If it is something else, let me know and I'll see if I can help.
I would ideally like to learn how to do it completely from scratch as I am always looking to learn. I have downloaded Python and am raring to go, however I don't know which files I need to download from OpenFlights in order to get started and complete the entire tutorial. I am wanting to replicate exactly what you created so excellently, but with my own specific routes added in. If you could give me an ingredients list and a step-by-step recipe that would be awesome. I have a few ideas that I am going to try and if I get them to work I'll happily share them around.
The ideal step-by-step tutorial for me would explain:
- Which exact .dat files from https://openflights.org/data.html I need to download
- Which exact bits of Python I need to download and how to install/use them. This is probably the hardest bit for me as I have never used Python before and am frantically googling and reading up about it.

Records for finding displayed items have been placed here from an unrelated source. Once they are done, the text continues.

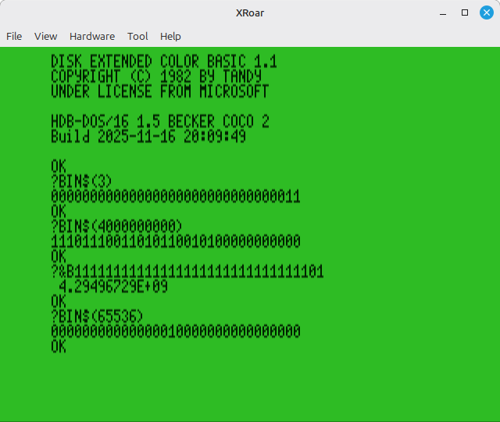Click the UNDER LICENSE FROM MICROSOFT text

[x=159, y=91]
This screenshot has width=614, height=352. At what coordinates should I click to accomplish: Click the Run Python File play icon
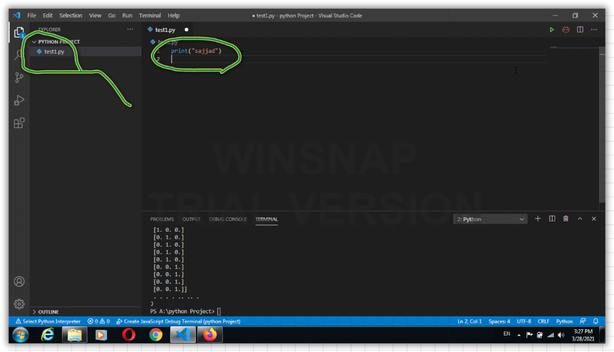[551, 29]
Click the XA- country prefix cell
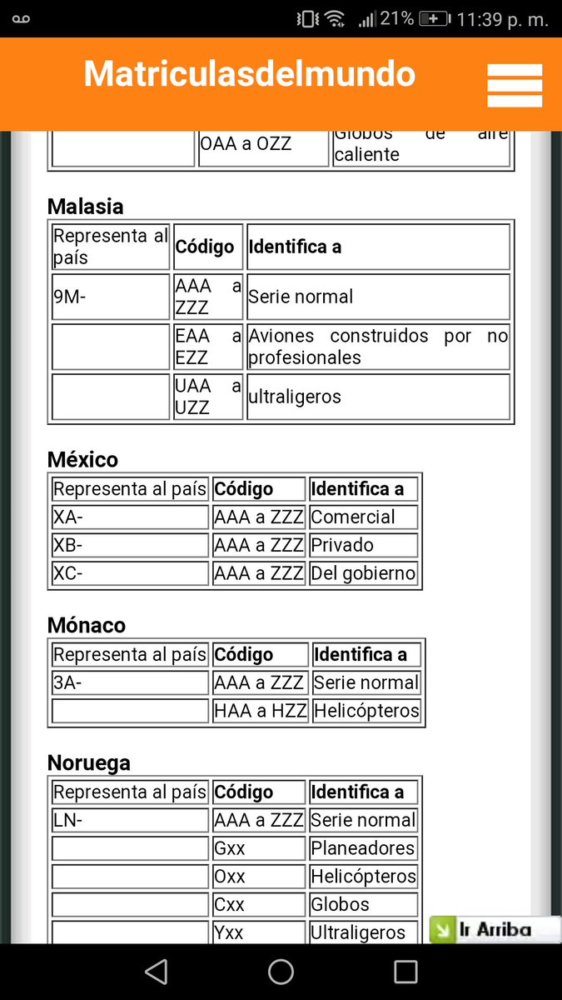 click(x=130, y=517)

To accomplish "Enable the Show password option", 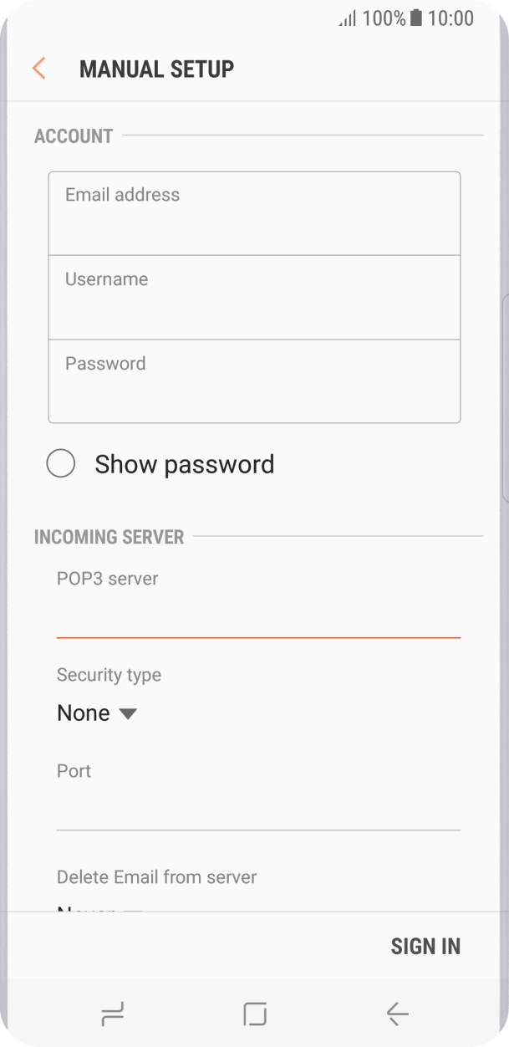I will 61,463.
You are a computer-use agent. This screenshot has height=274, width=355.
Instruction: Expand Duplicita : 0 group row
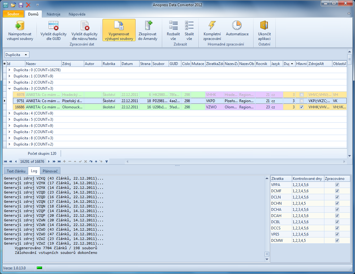(x=9, y=70)
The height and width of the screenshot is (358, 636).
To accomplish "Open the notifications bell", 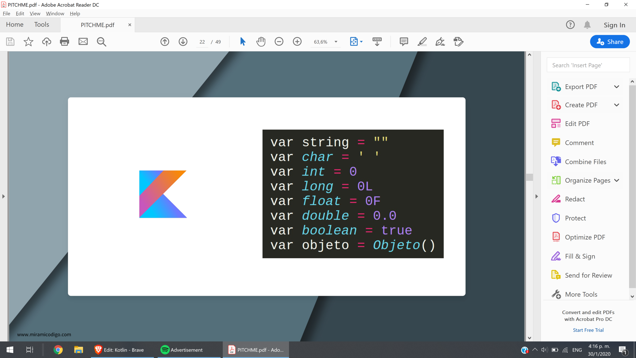I will coord(587,25).
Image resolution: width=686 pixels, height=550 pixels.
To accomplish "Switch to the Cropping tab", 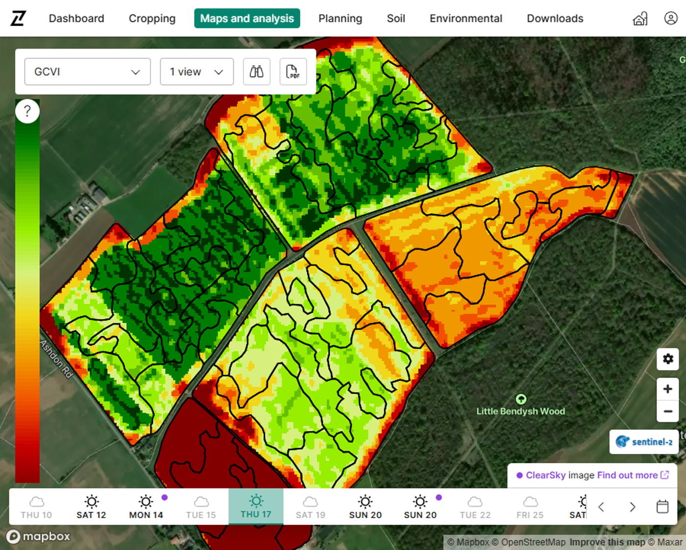I will 152,19.
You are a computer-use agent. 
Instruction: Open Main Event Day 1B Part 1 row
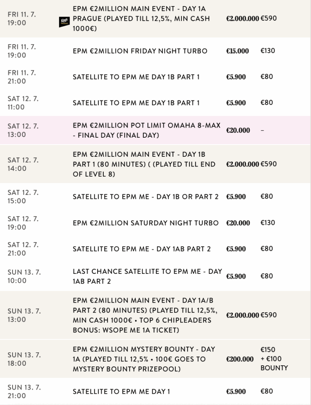click(144, 164)
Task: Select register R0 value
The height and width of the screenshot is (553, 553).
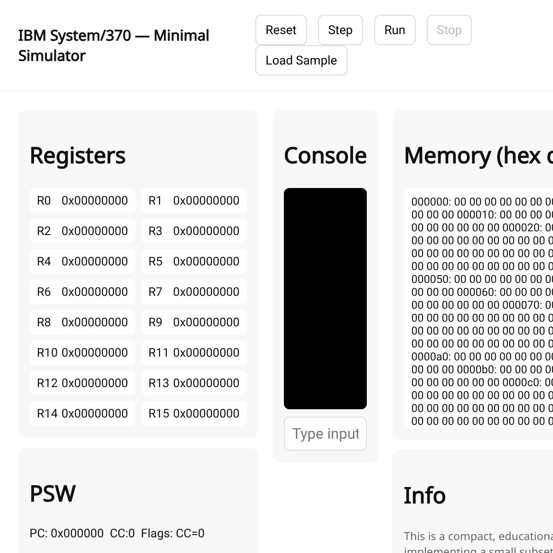Action: [82, 200]
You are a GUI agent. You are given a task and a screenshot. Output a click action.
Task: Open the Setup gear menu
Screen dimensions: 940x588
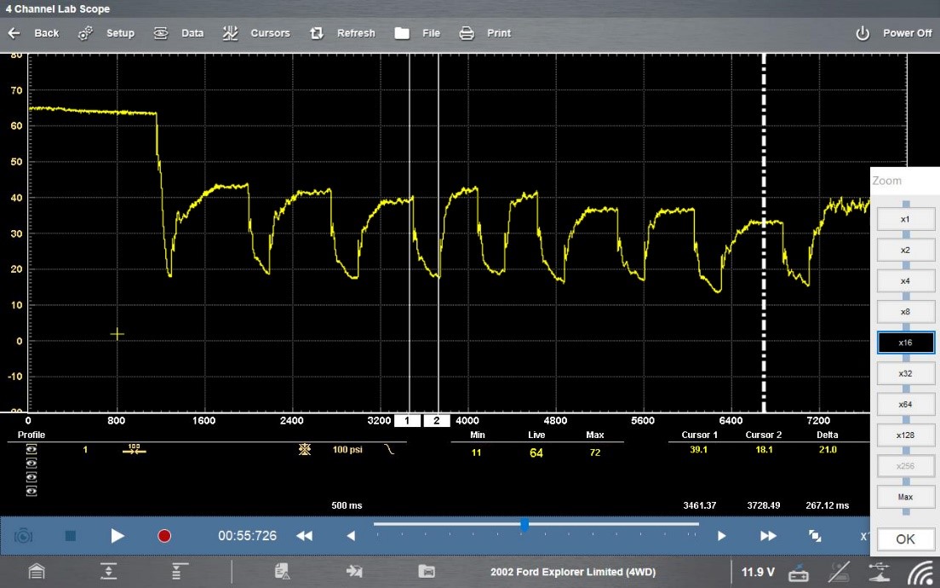pos(85,33)
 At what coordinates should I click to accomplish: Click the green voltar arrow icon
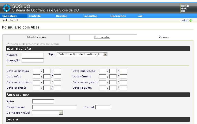pyautogui.click(x=191, y=20)
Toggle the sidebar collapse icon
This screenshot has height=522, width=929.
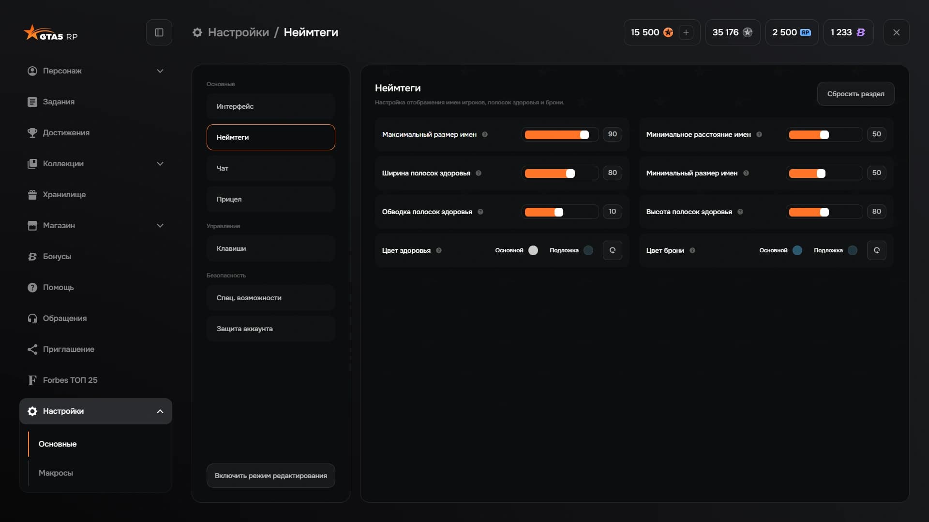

- How I should go about joining the tables to get the data to look like flightsoftheworld.csv
- How to go about creating the KML file inside of python.
I would like to end up with a carbon-copy of your visualisation and then I am planning on editing the original .dat files to add new airports and new routes and do the whole process again for practice.
Sorry to pester as I fully appreciate this is a voluntary forum that takes up your time, but are you able to update/expand on this a little?
And is the private messaging feature still restricted to people that follow each other?
Sorry for my slowness in responding -
the dat file that we used was the airports.dat file - just the airport locations. You can also grab the flights of the world csv file that I used in my script here since I have it linked to the repository with my python script. If your data looks just like that file, the script should run the same.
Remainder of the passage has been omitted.